=== PROBLEMS TO WORK ON ===
1: In the passage on Professor Pujari's research, what does INDU stand for?
2: Restate the paragraph in the passage on Professor Pujari's research that opens with "Temporal Constraint Satisfaction Problem" as a short list, keeping its main facts.
3: Check each statement against the passage on Professor Pujari's research, answering yes or no and quoting the words that decide it.
(a) His work on shape from silhouettes was among the first proposals in Active Vision.
(b) His knowledge compilation method computed prime implicates of first-order logic.
(c) His proposal of PIDN was presented at PRICAI.

=== PROVIDED PASSAGE ===
---
Professor Pujari works primarily in AI, Data Mining, and Combinatorial Algorithms. Some of the highlights are the following
Shape from Silhouettes– During 80’s, the problem of recovery of 3D shape (and structure) from multiple images was one of primary areas of research in Computer Vision. He proposed a novel method of recovering shapes from silhouettes and provided a very efficient algorithm. One of the novelties was to have cameras with changing direction of views which was later identified as Active Vision. His work was one of first proposals in Active Vision. (published in CVGIP, PRL
Knowledge Compilation and Nonmonotonic Reasoning– He proposed a novel method of knowledge compilation by computing prime implicates of propositional logic (published in Journal of Automated Reasoning)
Temporal Constraint Satisfaction Problem– This is yet another area of his significant contribution. His proposal, INDU-Interval Duration Network, initiated many new research activities in TCSP. His proposal of PIDN was presented in IJCAI (Published mostly in AI Conferences, IJCAI, Australian AI, ICTAI, PRICAI etc.)
---
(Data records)
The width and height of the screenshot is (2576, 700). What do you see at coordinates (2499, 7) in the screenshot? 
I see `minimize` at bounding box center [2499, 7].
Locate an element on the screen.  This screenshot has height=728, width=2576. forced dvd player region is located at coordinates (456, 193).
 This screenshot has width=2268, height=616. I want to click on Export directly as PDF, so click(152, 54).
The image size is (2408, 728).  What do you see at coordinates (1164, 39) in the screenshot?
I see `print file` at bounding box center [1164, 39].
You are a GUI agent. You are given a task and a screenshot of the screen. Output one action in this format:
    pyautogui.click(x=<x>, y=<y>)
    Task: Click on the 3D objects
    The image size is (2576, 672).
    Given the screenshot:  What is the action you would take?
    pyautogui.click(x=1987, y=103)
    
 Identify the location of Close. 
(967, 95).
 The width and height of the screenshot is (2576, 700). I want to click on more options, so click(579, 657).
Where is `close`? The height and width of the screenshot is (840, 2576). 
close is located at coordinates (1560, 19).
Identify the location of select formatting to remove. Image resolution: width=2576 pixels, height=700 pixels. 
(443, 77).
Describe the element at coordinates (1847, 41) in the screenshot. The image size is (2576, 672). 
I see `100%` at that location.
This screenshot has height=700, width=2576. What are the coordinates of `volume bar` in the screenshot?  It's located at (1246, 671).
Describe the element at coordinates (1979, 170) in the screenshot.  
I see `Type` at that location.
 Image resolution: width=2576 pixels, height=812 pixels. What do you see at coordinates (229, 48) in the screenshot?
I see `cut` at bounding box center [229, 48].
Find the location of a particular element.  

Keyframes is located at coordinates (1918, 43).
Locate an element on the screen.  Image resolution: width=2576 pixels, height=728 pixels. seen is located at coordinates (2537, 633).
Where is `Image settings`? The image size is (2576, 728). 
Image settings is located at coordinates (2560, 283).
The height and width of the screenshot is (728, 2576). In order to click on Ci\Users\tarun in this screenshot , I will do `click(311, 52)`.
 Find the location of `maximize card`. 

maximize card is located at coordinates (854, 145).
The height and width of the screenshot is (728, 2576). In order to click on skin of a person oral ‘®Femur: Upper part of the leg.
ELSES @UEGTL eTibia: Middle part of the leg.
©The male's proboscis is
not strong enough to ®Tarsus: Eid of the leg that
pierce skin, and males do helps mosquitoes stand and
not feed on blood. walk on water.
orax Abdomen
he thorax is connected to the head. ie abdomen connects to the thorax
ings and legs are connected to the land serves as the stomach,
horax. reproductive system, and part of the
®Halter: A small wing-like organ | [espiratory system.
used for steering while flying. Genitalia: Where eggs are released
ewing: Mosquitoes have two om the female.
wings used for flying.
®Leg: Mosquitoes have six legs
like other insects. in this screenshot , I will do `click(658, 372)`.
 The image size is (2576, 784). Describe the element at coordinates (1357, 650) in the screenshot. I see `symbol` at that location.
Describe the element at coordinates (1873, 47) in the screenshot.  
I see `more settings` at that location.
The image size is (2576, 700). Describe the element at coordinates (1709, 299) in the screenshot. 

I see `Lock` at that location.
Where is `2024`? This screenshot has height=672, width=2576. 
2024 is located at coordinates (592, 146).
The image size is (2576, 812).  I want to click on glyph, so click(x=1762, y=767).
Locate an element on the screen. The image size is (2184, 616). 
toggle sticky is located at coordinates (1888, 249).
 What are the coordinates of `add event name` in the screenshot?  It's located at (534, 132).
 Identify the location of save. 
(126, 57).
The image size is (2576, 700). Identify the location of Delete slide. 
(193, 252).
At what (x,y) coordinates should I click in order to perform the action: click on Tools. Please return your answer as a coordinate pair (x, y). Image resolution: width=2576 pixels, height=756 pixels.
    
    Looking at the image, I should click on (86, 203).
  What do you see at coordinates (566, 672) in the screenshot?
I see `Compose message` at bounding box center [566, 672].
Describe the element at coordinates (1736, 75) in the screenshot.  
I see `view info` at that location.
---
=== WRITTEN RESPONSES ===
1: Interval Duration Network

2:
- The Temporal Constraint Satisfaction Problem (TCSP) is another area where he made a significant contribution.
- His proposal INDU (Interval Duration Network) started many new research activities in TCSP.
- His proposal of PIDN was presented in IJCAI.
- This work was published mostly in AI conferences, such as IJCAI, Australian AI, ICTAI and PRICAI.

3:
(a) Yes: "His work was one of first proposals in Active Vision."
(b) No: "computing prime implicates of propositional logic"
(c) No: "His proposal of PIDN was presented in IJCAI"